くっつかないでください移ります変態が 3/7
「お前らッ!もうすぐローマに着くぞ!!!」
心なしか、イラついていたブチャラティの表情もマシになった様に見える。
「っしゃあ!!!俺、トレヴィの泉にコインぶち込むのが夢だったんだよなぁ!!!!」
「ナランチャ、知らないんですか?トレヴィの泉は後ろ向きにコインを投げるんですよ…」
「そーなのか!??なんだよ、たくさん入れてやろうと思ってたのによー。」
ちぇっ、とナランチャが足を組み替える。
ゆきはというと、初めてのローマに心がウキウキすると同時に、ずっと運転しているブチャラティの事が気がかりなのであった。
いくら変態といえども、やはり大事な仲間である。
「そんなに心配なら、心配っていってやりゃあいいじゃねえか。
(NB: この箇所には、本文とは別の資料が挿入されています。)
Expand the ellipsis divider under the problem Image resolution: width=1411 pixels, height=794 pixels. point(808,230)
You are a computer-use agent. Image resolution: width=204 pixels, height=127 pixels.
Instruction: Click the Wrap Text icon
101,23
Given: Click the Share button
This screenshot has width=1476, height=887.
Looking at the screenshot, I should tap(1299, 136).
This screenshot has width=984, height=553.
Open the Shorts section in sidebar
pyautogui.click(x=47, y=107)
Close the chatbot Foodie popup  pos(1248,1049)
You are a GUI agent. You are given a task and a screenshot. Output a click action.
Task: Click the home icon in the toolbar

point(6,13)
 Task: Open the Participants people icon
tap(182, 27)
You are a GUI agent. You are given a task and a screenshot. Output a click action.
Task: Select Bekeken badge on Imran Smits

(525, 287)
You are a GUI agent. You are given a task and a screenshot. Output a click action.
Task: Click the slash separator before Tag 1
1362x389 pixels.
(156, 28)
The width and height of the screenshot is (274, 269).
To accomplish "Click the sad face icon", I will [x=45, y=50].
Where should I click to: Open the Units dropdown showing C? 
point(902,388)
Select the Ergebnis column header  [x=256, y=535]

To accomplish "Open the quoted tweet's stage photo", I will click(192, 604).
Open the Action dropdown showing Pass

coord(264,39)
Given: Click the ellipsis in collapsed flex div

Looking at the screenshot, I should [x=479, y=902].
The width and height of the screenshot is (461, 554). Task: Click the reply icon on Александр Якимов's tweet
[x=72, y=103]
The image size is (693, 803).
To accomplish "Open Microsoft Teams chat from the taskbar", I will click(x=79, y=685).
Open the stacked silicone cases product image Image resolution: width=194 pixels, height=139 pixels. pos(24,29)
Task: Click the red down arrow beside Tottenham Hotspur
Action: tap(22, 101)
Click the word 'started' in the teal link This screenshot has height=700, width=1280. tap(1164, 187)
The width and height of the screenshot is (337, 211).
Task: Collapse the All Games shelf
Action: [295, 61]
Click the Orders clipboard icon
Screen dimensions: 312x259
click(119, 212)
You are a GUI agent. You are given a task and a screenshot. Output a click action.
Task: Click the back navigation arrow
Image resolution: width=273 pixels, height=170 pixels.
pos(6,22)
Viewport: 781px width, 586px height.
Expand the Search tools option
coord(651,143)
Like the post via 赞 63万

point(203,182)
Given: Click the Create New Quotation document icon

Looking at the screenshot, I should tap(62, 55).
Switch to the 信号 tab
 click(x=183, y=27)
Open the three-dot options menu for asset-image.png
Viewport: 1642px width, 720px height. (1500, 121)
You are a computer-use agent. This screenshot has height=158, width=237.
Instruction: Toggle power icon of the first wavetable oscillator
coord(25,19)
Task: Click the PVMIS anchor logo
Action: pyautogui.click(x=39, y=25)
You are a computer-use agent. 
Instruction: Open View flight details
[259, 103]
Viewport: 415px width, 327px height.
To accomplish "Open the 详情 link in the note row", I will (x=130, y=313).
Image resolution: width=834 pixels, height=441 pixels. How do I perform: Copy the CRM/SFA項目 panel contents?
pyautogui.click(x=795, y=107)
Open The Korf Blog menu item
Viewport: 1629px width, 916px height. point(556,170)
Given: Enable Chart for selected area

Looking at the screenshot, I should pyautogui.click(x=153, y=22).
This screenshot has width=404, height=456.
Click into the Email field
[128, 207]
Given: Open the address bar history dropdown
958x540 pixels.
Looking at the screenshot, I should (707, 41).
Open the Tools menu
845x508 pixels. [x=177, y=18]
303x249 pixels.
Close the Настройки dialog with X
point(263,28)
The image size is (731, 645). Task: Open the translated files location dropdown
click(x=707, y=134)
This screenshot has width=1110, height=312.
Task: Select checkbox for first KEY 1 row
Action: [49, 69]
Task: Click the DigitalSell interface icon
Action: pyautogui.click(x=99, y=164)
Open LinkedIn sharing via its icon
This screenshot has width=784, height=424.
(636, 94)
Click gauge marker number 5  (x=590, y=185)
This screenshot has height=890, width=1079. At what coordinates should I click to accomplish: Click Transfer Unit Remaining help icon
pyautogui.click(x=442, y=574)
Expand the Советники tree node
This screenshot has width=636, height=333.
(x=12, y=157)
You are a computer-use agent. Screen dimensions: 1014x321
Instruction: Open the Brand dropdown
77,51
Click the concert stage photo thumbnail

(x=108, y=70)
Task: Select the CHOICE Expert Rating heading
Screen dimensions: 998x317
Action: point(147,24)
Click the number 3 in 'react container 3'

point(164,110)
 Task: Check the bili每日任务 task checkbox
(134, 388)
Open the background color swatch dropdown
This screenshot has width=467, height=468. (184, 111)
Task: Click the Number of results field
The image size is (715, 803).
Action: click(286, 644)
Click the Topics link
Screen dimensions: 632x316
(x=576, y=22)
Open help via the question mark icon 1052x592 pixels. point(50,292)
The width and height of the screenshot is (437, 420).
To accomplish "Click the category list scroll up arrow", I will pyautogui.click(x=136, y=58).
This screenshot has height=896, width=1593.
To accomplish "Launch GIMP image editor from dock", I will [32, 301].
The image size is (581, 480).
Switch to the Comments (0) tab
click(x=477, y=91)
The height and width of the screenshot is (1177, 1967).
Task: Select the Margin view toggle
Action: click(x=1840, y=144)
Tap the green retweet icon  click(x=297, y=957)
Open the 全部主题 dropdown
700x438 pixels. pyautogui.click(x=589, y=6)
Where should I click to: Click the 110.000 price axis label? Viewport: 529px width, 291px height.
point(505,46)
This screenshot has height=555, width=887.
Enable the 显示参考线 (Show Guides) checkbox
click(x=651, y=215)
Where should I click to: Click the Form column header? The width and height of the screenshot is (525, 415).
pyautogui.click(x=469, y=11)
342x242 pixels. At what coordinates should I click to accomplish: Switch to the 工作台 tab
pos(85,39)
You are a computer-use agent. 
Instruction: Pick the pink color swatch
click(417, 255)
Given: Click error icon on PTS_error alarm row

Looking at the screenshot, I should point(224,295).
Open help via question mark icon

」
「冗談よしてよアバッキオ…」
絶対に言ってやらない!
そんな事言ったらブチャラティは調子乗っちゃうし…。
「ん?…何か言ったか?ゆき。」
「ブ、ブチャラティ…。な、なんでもないよ〜!」
あははと愛想笑いをする。
どんだけ地獄耳なんだよ、ブチャラティ。
まあでも、今日くらい少しくらい優しくしてやってもいいかな、なんて思ったり。
やがて車は停車し、ようやく目的地のローマへと着いたようだ。